2、

 

「何事だ!!」


 一体何が起きたのか、聞きたいのは私のほうだ。起きたことが理解できず呆然としていたら、けたたましい音を立てて祖父が部屋に飛び込んで来た。


「こ、これは一体……!?」


 最近はめっきり白髪が増えたお祖父様は、粉々になった箱が散らばる惨状に言葉を失う。

 さて、どう説明したものか……。

 また叱られるのだろうと嫌になりながらも、自分の意図したことでないことを理解してもらわねば。

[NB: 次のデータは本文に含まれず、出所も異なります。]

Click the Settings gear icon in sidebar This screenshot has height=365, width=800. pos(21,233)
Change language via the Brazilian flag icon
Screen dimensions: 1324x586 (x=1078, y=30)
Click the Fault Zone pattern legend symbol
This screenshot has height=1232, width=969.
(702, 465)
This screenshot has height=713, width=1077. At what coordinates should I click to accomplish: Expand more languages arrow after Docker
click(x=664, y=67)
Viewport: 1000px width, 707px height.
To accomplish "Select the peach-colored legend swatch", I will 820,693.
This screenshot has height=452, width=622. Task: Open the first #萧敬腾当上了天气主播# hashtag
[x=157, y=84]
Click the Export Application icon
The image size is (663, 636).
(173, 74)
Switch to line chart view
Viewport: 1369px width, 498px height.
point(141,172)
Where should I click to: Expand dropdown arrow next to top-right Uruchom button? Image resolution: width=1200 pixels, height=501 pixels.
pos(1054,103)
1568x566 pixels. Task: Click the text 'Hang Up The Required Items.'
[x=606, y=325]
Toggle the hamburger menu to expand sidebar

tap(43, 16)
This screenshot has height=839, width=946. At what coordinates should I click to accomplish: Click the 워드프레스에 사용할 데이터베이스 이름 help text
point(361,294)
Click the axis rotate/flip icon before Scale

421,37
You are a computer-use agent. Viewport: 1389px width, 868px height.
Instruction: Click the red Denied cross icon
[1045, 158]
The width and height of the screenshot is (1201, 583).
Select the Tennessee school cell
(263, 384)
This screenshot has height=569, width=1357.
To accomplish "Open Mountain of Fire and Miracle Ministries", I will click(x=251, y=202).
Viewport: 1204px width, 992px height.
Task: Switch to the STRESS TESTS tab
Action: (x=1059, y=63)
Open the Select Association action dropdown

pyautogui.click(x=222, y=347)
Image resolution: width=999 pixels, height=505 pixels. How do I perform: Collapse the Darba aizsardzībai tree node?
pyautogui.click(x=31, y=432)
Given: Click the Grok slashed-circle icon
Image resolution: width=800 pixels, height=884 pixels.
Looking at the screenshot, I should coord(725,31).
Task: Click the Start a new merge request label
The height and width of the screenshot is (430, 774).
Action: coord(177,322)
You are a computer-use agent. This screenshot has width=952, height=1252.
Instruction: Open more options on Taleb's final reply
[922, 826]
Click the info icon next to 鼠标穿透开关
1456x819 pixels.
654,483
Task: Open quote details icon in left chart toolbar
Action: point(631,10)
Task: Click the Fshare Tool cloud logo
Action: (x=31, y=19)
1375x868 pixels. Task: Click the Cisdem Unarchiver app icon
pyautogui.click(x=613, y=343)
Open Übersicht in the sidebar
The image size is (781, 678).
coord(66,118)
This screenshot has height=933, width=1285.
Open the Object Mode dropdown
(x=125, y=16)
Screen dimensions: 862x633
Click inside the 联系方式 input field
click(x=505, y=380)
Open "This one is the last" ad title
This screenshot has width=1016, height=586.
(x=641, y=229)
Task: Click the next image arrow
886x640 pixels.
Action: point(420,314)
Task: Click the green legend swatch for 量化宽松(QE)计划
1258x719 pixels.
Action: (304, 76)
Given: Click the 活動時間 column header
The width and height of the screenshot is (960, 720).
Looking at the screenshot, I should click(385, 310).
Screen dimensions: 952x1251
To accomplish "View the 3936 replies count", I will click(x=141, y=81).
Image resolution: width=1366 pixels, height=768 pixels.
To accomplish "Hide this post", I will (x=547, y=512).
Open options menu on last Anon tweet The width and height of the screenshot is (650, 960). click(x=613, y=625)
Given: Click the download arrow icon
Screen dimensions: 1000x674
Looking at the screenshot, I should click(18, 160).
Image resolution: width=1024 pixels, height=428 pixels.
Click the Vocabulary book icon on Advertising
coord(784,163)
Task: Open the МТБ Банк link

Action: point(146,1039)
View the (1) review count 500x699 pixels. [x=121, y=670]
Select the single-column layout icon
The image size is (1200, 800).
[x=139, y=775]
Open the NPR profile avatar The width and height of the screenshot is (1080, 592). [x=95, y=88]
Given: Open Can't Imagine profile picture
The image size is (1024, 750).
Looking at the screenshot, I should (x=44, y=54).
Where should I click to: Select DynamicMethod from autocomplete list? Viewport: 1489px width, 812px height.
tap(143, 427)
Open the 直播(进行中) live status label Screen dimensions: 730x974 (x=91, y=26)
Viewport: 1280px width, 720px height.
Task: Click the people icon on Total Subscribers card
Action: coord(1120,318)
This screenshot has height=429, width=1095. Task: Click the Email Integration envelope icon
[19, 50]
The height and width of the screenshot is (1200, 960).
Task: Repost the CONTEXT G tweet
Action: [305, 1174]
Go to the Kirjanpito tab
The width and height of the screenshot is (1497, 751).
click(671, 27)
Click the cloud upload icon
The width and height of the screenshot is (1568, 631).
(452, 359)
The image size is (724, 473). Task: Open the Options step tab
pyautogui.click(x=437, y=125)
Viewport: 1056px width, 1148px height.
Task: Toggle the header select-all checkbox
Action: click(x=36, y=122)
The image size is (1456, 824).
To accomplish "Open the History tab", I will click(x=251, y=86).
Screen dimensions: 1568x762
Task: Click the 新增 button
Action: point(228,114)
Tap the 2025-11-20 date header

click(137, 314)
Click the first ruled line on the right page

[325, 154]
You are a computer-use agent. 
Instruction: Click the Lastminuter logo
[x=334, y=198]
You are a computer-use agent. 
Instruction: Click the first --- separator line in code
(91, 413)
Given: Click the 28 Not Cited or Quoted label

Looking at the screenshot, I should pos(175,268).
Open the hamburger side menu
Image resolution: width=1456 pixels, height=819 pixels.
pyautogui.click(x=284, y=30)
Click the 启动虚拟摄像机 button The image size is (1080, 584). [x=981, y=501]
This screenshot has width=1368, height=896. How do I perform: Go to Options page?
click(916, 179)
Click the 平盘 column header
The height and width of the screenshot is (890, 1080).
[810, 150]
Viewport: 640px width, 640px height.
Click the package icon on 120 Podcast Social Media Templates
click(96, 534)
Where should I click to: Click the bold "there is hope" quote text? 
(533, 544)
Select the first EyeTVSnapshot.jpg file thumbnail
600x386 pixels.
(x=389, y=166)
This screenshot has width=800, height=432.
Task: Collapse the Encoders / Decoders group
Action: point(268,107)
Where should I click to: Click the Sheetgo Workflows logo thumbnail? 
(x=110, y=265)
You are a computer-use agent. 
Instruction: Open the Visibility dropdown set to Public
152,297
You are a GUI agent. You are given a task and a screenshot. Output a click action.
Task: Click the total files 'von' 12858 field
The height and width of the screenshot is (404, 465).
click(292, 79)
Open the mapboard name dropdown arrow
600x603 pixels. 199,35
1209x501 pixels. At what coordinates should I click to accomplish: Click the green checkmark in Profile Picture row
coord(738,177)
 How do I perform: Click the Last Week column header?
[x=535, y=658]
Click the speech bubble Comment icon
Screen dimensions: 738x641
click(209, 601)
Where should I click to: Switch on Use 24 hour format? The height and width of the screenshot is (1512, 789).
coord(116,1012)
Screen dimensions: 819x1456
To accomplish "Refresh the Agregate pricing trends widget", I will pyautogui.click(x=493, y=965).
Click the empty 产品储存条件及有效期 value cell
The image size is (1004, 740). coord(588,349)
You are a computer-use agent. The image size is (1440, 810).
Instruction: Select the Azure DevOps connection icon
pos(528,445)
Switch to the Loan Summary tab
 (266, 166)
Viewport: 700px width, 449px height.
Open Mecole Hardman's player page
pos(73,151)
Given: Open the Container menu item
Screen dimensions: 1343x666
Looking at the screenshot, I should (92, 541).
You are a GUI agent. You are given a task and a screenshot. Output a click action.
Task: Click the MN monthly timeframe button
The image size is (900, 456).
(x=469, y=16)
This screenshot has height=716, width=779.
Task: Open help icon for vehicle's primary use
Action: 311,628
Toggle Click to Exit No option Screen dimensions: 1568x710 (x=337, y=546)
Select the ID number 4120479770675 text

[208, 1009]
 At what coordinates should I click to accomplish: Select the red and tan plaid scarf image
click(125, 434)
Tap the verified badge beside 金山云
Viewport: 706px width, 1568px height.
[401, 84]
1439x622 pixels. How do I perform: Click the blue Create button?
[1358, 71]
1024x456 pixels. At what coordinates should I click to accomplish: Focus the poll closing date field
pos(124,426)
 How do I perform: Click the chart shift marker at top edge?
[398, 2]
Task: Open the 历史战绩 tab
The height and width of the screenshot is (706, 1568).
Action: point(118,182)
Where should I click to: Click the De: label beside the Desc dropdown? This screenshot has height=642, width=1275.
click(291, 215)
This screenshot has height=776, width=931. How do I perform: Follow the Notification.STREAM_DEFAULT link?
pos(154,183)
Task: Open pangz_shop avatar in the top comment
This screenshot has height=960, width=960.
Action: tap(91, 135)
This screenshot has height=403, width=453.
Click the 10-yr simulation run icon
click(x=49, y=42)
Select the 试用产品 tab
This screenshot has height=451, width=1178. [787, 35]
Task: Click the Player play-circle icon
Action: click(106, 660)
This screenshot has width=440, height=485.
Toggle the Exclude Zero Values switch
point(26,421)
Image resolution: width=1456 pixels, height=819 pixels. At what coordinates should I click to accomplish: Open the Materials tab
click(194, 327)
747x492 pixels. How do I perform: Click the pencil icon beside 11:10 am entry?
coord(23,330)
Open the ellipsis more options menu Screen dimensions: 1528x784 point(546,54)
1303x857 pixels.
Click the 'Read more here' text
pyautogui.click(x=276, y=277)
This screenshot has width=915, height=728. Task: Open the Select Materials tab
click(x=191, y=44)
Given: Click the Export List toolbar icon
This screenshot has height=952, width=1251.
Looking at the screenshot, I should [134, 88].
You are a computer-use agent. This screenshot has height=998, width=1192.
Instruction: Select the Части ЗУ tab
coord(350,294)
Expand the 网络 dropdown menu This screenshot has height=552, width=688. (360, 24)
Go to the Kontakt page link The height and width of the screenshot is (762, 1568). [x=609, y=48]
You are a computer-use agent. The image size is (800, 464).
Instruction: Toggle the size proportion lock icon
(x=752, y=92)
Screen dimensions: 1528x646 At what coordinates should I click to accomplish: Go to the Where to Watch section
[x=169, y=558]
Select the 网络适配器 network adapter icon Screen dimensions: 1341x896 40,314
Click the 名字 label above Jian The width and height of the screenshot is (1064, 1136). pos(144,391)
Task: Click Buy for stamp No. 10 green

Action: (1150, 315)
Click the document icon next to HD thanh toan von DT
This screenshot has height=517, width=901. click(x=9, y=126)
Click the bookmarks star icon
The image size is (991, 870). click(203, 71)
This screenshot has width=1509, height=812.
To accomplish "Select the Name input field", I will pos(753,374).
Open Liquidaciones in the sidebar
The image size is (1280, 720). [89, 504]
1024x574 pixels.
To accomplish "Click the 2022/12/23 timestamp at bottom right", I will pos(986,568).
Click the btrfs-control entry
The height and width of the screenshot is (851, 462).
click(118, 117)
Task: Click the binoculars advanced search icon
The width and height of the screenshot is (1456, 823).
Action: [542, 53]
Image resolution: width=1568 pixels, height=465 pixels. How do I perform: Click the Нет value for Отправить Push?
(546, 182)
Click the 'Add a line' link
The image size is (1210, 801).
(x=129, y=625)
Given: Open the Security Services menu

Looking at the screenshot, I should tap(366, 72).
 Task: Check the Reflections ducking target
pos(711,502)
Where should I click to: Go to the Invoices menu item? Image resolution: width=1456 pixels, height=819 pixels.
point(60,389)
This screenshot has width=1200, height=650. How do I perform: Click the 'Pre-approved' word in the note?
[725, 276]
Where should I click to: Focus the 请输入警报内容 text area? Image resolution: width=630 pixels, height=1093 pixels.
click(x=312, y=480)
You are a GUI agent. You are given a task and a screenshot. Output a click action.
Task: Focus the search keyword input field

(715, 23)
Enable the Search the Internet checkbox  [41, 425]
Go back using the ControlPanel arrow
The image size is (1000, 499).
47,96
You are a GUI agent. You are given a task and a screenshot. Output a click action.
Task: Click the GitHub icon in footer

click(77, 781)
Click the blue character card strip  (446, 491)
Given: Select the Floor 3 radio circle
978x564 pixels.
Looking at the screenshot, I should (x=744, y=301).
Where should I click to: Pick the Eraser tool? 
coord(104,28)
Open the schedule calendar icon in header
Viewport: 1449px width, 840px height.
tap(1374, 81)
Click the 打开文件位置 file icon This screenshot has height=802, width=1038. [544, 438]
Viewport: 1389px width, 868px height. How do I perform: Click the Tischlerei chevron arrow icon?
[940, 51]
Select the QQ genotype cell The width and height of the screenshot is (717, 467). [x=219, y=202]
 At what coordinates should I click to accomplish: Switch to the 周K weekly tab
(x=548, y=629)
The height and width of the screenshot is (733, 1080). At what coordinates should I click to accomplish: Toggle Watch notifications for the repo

 今ここに、私をおとしめようとする輩はいない。兄も、ミリスも。正直に話せば、祖父の怒りも少しはマシになる……と期待したい。


 そう思っていたら、ガッと肩を掴まれた。


「え……」

「リリア、これはお前がやったのか!?」

「は、はい、ごめんなさい!!」


 勢いに押されて思わず謝ってしまった。だが義妹の件でついた嘘とは違い、これは確かに私の責任だろう。どうして箱が壊れたのかは分からないが、私が歌を歌ったことがきっかけな気がするから……原因は私ということだ。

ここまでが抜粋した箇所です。